This kind of goes with the cold air thread but I thought it deserved a seperate thread. I have found that putting cold wood into the boiler has a big effect on the time to get the temp up on the boiler. It makes me understand the effect having water surrounding the fire box has as far as cooling down the flame. I have a BIG boiler so the effect is larger but I was having a hard time trying to understand why when I loaded it up and had good gasification going my water temp would go down. I totally isolated the boiler and just circlated the water in the boiler and it still went down. it took quite a while and the temp would go down sometimes several degrees and just slowly went up. then when it got up in the 160 range it would heat fast. What is happening is the cold load of wood is pulling heat from the water in the upper chamber and it takes alot of heat to heat that wood up. From a cold start this can take quite a long time to get the water up to that magic temp of 160 plus to make gasification work the best and was one of the problems I was having in the fall when I was starting from a cold start. Now that I understand it I make sure I don't fill it all the way up on a cold start even if gasification is going. I can then go back and finish filling it when the water is up there.

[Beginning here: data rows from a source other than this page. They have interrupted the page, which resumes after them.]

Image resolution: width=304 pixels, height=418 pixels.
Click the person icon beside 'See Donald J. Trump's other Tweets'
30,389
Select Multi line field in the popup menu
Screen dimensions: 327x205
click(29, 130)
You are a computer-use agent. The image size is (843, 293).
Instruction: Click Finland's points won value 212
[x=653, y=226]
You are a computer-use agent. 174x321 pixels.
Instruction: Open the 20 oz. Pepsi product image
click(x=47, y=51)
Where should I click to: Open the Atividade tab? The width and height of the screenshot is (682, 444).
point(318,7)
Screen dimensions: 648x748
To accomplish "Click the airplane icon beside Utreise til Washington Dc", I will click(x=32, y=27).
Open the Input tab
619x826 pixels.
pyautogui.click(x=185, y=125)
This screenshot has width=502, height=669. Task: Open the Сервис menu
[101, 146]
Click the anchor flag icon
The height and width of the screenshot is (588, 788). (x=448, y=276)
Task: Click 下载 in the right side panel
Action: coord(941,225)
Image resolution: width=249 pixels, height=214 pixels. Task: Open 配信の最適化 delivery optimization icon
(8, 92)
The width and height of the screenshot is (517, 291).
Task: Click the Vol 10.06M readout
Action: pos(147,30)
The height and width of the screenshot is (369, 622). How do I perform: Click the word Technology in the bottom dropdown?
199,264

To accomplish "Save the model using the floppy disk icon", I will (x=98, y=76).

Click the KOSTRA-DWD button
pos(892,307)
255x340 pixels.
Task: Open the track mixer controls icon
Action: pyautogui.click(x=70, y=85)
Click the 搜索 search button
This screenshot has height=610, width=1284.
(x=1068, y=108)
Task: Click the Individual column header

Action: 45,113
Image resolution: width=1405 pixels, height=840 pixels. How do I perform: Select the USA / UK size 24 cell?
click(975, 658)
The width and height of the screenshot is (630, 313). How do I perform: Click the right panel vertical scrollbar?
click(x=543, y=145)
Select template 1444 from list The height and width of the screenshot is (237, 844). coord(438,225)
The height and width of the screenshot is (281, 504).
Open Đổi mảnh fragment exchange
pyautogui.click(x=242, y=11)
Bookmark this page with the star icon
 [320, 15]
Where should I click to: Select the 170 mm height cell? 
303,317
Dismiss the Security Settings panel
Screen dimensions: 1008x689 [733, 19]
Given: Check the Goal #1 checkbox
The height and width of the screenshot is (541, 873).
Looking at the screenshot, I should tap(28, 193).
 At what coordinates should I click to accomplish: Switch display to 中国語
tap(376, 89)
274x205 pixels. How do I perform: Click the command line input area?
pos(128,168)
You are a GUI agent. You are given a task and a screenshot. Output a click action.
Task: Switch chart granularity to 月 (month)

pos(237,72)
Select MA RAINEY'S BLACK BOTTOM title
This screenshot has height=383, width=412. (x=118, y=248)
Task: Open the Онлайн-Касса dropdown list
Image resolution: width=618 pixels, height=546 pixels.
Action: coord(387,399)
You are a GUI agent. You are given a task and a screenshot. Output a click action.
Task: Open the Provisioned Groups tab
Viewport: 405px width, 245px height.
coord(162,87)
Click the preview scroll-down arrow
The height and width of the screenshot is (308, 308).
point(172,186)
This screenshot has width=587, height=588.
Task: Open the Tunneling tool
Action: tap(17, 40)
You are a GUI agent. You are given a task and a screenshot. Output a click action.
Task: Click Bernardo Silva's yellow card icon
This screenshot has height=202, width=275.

Another thought I have is on a cold start you could start your fire and get coals started, then take a propane rosebud or weed burner on a wand and aim it from under at the nozzels and heat the nozzels up which should get things going faster. Has any one done this and your thoughts!!
leaddog
Another thought I have is on a cold start you could start your fire and get coals started, then take a propane rosebud or weed burner on a wand and aim it from under at the nozzels and heat the nozzels up which should get things going faster. Has any one done this and your thoughts!!